Software change impact analysis, impact analysis, is a software maintenance
technique meant to address these problems, by assessing the effects of changes
made to a software system. While impact analysis is frequently cited as a motivation
or a potential application for program analysis and software maintenance research,
research specific to the task of impact analysis has languished for more than 10
years. In addition, few researchers have examined the empirical factors underlying common impact analysis techniques or the tradeoffs inherent in known techniques,
and none have performed empirical studies comparing impact analysis techniques.

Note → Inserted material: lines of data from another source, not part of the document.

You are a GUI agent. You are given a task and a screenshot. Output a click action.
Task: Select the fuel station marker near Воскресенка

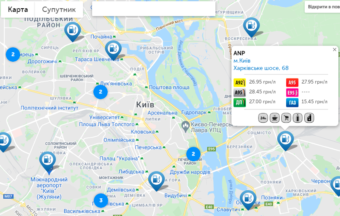click(x=251, y=27)
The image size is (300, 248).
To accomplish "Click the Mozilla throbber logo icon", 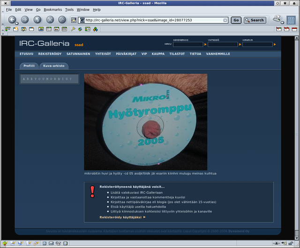I will click(291, 20).
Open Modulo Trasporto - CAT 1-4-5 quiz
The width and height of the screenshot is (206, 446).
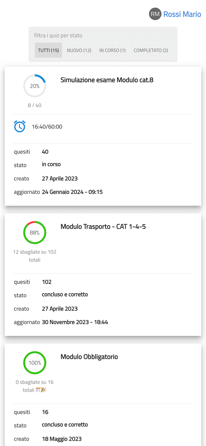[103, 227]
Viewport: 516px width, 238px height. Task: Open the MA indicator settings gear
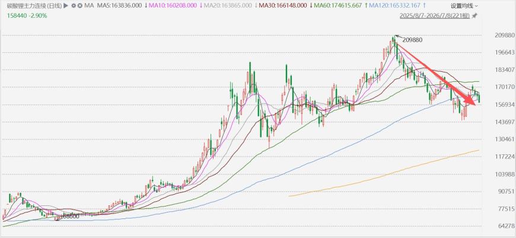pos(73,5)
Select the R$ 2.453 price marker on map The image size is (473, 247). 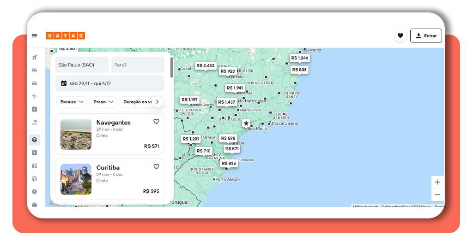click(206, 66)
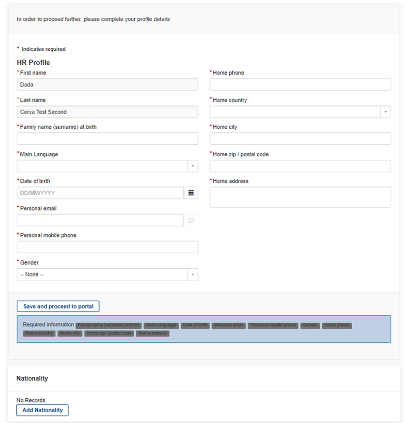Click the DD/MM/YYYY Date of birth field
408x423 pixels.
point(100,193)
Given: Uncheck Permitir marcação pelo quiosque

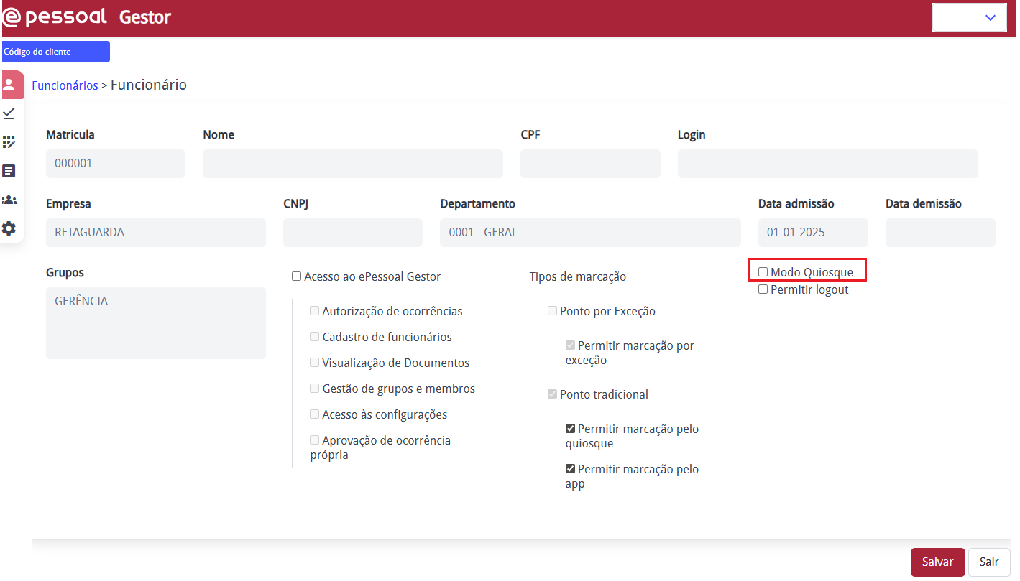Looking at the screenshot, I should click(x=570, y=429).
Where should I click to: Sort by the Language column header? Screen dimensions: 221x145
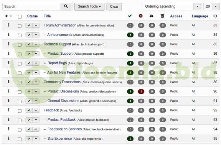[x=200, y=16]
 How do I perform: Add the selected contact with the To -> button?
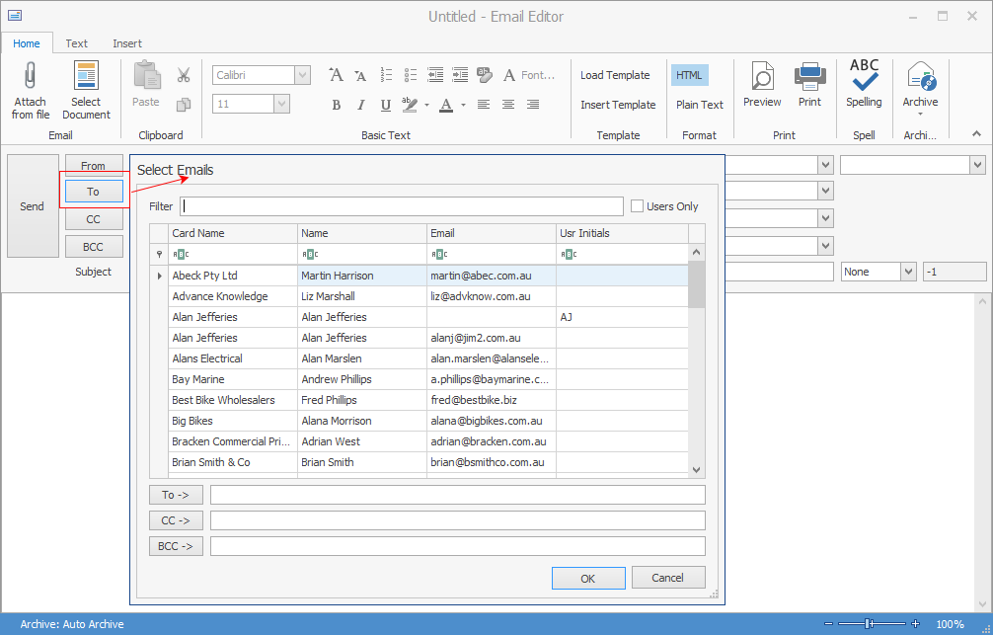(x=176, y=495)
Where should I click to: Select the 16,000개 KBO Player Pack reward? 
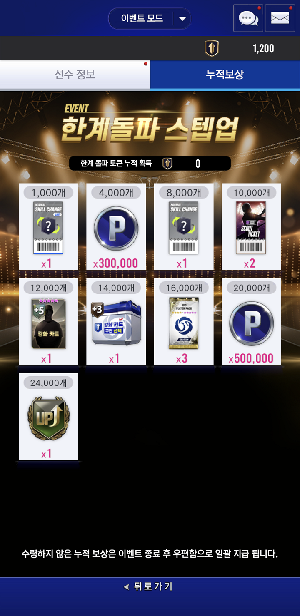[184, 322]
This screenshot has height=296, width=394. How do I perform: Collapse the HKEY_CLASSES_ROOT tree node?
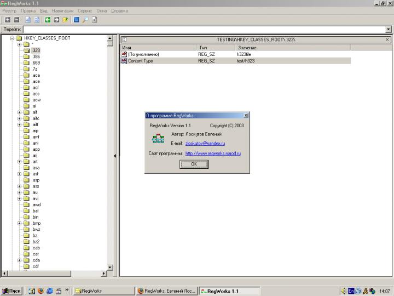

In this dissertation we introduce a new impact analysis approach, named
PathImpact, that addresses a set of tradeoffs not addressed by any current impact
analysis approach. Ours is the first fully-dynamic impact analysis approach.
PathImpact uses light-weight instrumentation to record program execution at
the level of procedure calls and returns, then efficiently builds a compressed representation
that can be directly used to estimate change impact.
We next extend PathImpact to accomodate system evolution yielding a technique
we call EvolveImpact. EvolveImpact updates the impact representation
after a system change, whereas PathImpact requires a complete recompution.
In addition, we show how our approaches can be extended to a large class
of emerging software architectures, including Java component-based systems and
Finally, we discuss the implementation of our approaches, present the first cost
models for impact analysis techniques, and report the results of the first empirical
studies that compare impact analysis techniques. We also empirically examine the
performance of our approaches and the factors affecting the use of our techniques in
practice. We found that our approach has linear time and space complexity (in the
size of the dynamic information collected) and achieved a mean compression value
of 0.955 on the subjects we used in our experiments. Our investigation of program
evolution across multiple versions of three of our subject programs showed that,
depending on the level of change activity, EvolveImpact can update the impact
representation more efficiently than recomputing it in a majority of cases.